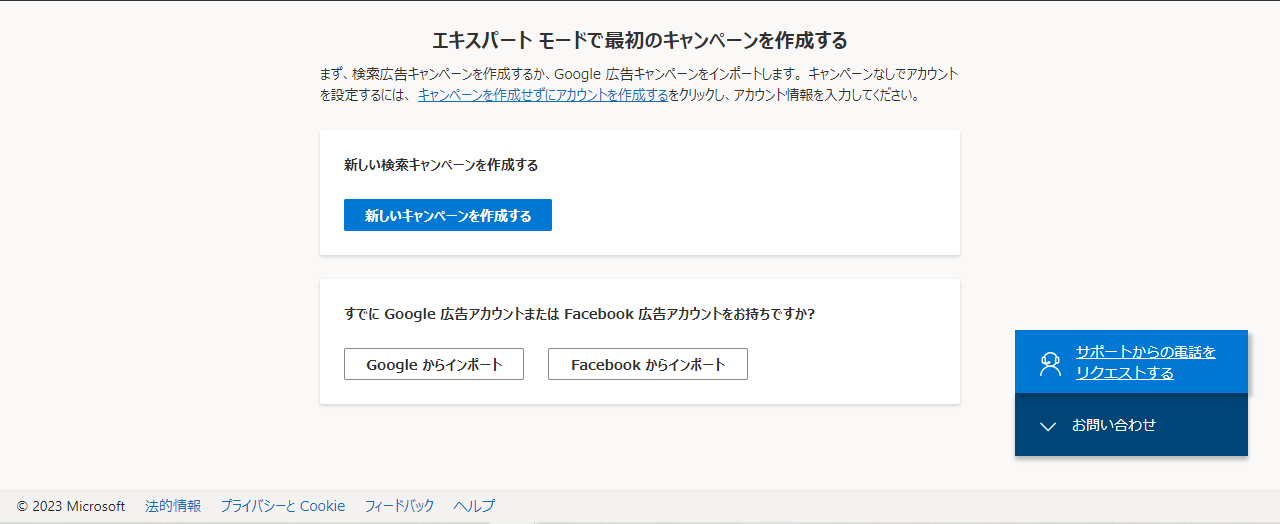
Task: Select the Google からインポート button
Action: 434,364
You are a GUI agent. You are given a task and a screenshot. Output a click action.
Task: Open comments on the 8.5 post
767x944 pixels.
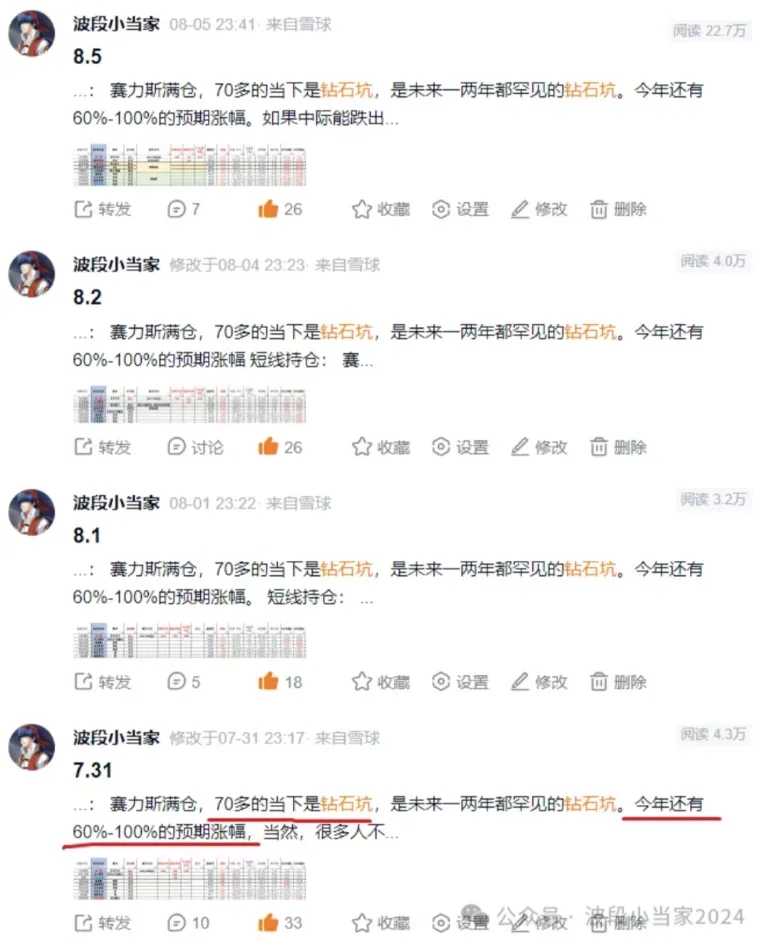tap(183, 209)
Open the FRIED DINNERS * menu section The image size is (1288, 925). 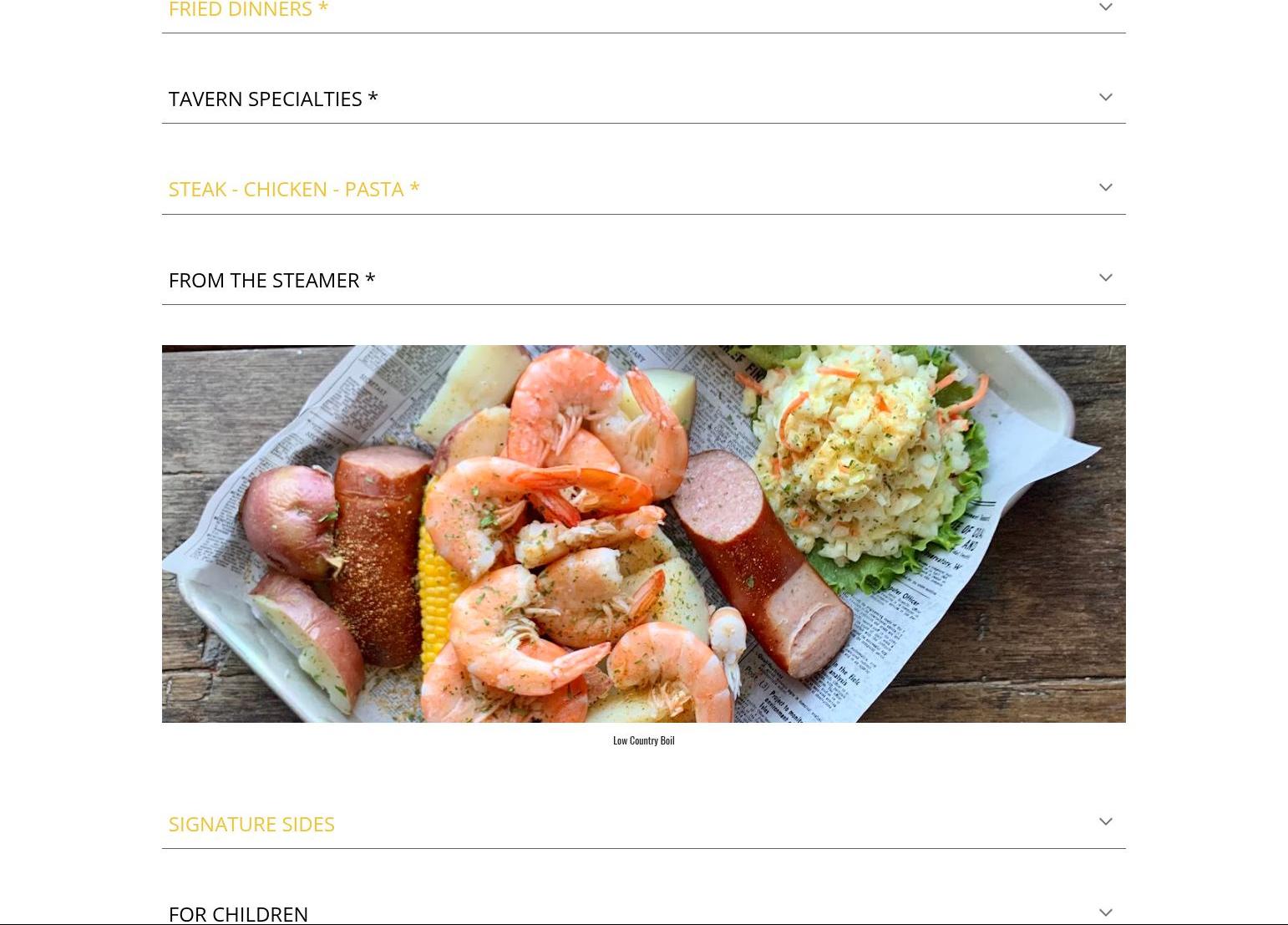pos(248,9)
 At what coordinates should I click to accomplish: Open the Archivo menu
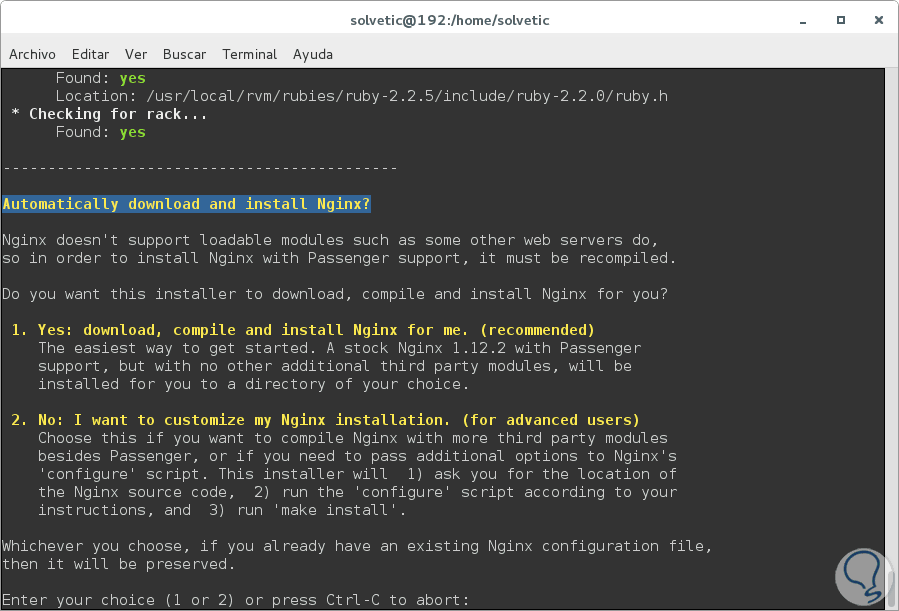(x=32, y=54)
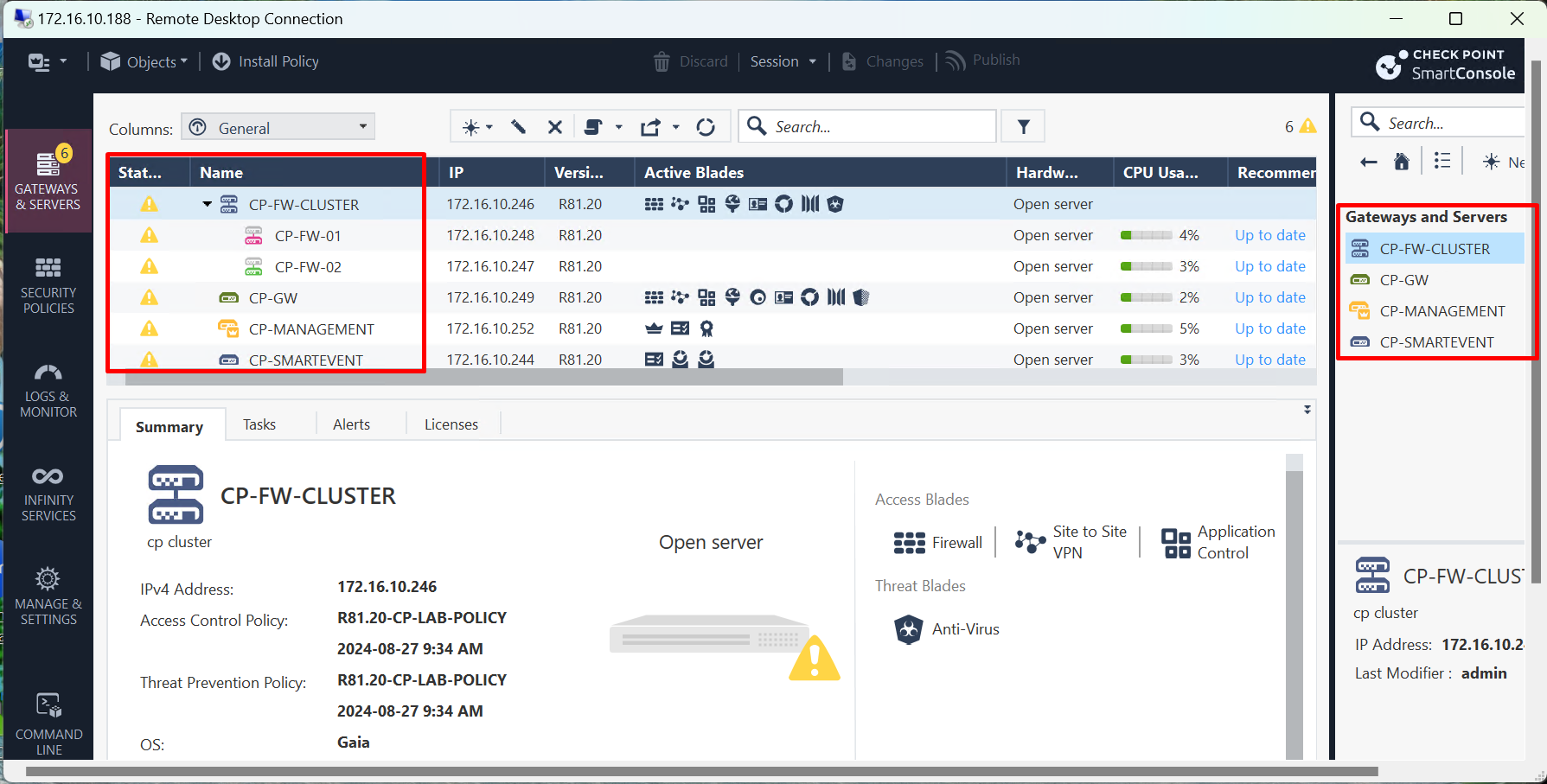Click the Filter icon beside the search bar

click(1023, 126)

_What the task requires_
Rewrite the lines starting at the line that contains "At what coordinates" and ending at the end of the records, changing "Archivo" to "Edición" and keeping everything else the same. Omit the pictures from your answer.

_Result of this exercise_
 At what coordinates should I click to accomplish: Open the Edición menu
(x=32, y=54)
Click the Filter icon beside the search bar

click(1023, 126)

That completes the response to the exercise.